The dark matter is not primarily baryonic. The amount of deuterium calculated to emerge from the big bang would be far lower than observed if the average baryon density were ~ 2 (rather than ~ 0.3) per cubic metre. Extra exotic particles that do not participate in nuclear reactions, however, would not scupper the concordance.

Beyond the negative statement that it is non-baryonic, the nature of the dark matter still eludes us. This key question may yield to a three-pronged attack:

1. Direct detection. As described by other contributors to this meeting, several groups are developing cryogenic detectors for supersymmetric particles and axions This is an exciting quest. Of course, not even optimists can be confident that the actual dark matter particles have parameters within the range that these experiments are yet sensitive to. But the stakes are high: detection of most of the gravitating stuff in the universe, as well as a new class of elementary particle. So it seems well worth committing to these experiments funding that is equivalent to a small fraction of the cost of a major accelerator

2. Progress in particle physics. Important recent measurements suggest that neutrinos have non-zero masses; this result has crucially important implications for physics beyond the standard model. The inferred neutrino masses seem, however, too low to be cosmologically important. If the masses and cross-sections of supersymmetric particles were known, it should be possible to predict how many survive, and their contribution to Omega, with the same confidence with which we can compute the nuclear reactions that control primordial nucleosynthesis. Associated with such progress, we might expect a better understanding of how the baryon-antibaryon asymmetry arose, and the consequence for Omegab. Optimists may hope for progress on still more exotic options.
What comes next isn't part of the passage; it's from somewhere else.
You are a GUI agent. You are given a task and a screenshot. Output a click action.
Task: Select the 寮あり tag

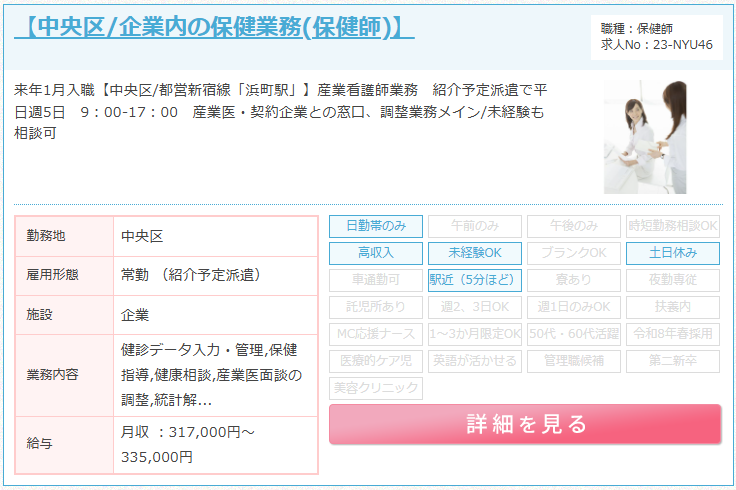click(x=574, y=280)

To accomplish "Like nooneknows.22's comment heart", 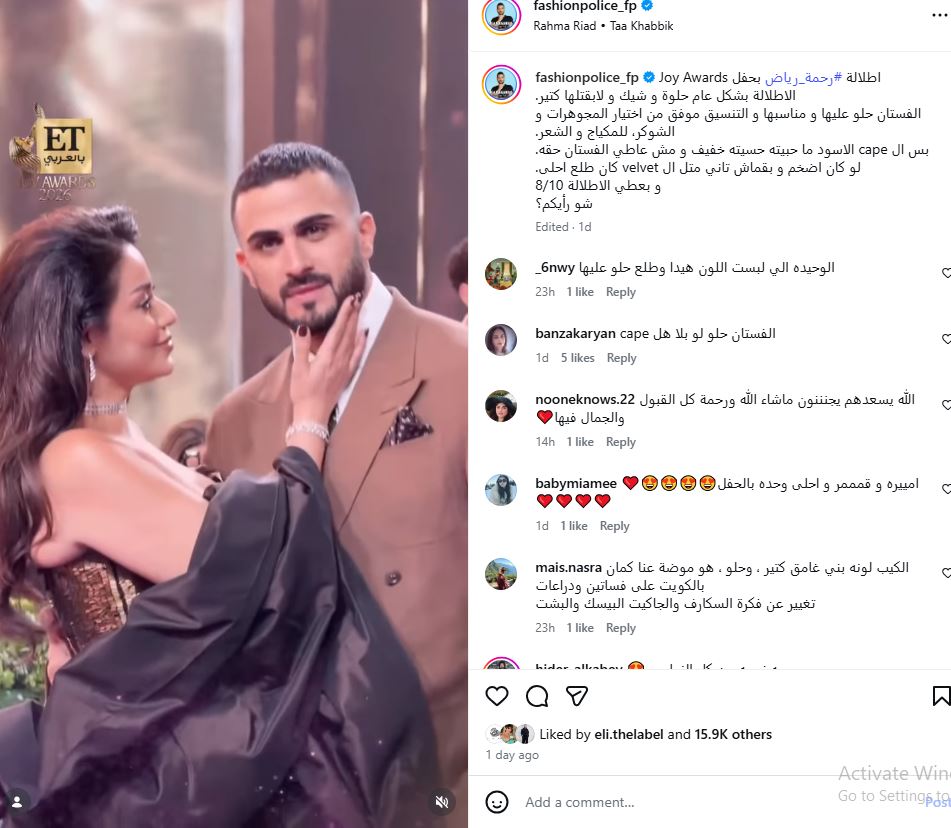I will (946, 405).
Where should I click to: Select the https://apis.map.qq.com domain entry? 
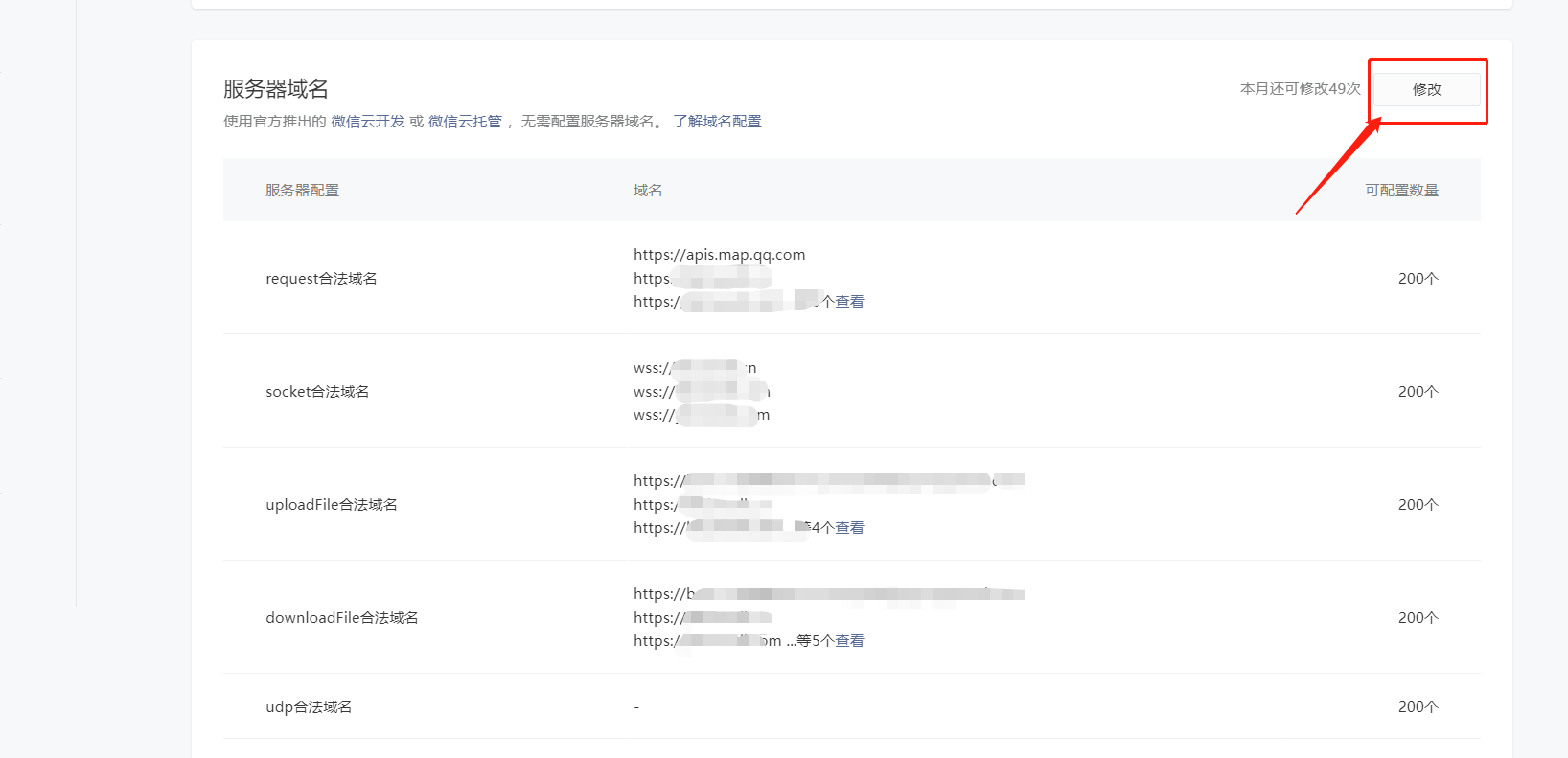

3. Simulations of galaxy formation and large-scale structure. When and how galaxies form, the way they are clustered, and the density profiles within individual systems, depend on what their gravitationally-dominant constituent is. A combination of better data and better simulations is starting to set generic constraints on the options. The CDM model works well. But there are claimed discrepancies, though many of us suspect these may ease when the galaxy formation process is better understood. For instance the centre of a halo would, according to the simulations, have a `cusp' rather than the measured uniform-density core: this discrepancy has led some authors to explore modifications where the particles are assumed to have significant collision probabilities, or to be moving with non-negligible velocities (i.e. `warm' not cold.). These calculations are in any case offering interesting constraints on the properties of heavy supersymmetric particles. (Also, straight astronomical observations can rule out a contribution to Omega of more than 0.01 from neutrinos - this is compatible with current experimental estimates.)